What do the lines say from the one containing "Click the eBay signature at bottom" to the end of the records? Restate them word for word, and only those.

^^^^^^^^

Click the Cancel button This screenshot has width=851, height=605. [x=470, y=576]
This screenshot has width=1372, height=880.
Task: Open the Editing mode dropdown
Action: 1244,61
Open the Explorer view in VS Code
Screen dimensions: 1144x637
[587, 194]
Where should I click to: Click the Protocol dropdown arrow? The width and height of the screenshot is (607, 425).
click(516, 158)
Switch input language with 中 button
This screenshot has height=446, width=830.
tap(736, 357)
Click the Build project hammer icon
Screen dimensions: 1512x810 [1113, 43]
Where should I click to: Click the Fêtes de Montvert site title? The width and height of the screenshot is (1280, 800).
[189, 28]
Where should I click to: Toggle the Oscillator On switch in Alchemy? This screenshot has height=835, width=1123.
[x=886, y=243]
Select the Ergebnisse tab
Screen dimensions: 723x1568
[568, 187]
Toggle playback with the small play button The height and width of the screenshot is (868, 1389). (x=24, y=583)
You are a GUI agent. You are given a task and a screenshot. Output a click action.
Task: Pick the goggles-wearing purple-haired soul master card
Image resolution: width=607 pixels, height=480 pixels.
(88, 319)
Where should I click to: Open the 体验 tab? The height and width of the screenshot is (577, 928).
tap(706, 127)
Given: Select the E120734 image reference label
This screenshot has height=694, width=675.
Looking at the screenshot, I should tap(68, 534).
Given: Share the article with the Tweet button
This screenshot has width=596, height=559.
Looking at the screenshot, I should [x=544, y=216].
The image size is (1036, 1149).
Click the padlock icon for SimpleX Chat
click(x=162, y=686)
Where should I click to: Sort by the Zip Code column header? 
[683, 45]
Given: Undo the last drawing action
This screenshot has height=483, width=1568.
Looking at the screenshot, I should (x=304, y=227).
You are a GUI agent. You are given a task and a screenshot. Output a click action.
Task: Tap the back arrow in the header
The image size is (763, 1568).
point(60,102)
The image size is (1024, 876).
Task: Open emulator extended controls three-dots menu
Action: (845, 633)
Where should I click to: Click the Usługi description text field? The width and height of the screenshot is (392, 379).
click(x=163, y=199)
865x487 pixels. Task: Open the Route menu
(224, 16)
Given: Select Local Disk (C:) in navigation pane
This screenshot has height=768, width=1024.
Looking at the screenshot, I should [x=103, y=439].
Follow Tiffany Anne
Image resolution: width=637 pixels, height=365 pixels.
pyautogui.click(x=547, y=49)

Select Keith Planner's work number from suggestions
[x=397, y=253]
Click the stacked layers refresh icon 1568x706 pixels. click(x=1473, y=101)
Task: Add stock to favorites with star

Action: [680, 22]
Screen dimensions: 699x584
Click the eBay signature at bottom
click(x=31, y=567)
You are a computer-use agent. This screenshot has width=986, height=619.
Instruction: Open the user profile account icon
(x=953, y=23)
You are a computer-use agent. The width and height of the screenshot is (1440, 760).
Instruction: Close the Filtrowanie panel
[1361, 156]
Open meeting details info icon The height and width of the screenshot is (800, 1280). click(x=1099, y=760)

^^^^^^^^

### Solution for this exercise
Click the eBay signature at bottom
click(x=31, y=567)
You are a computer-use agent. This screenshot has width=986, height=619.
Instruction: Open the user profile account icon
(x=953, y=23)
You are a computer-use agent. The width and height of the screenshot is (1440, 760).
Instruction: Close the Filtrowanie panel
[1361, 156]
Open meeting details info icon The height and width of the screenshot is (800, 1280). click(x=1099, y=760)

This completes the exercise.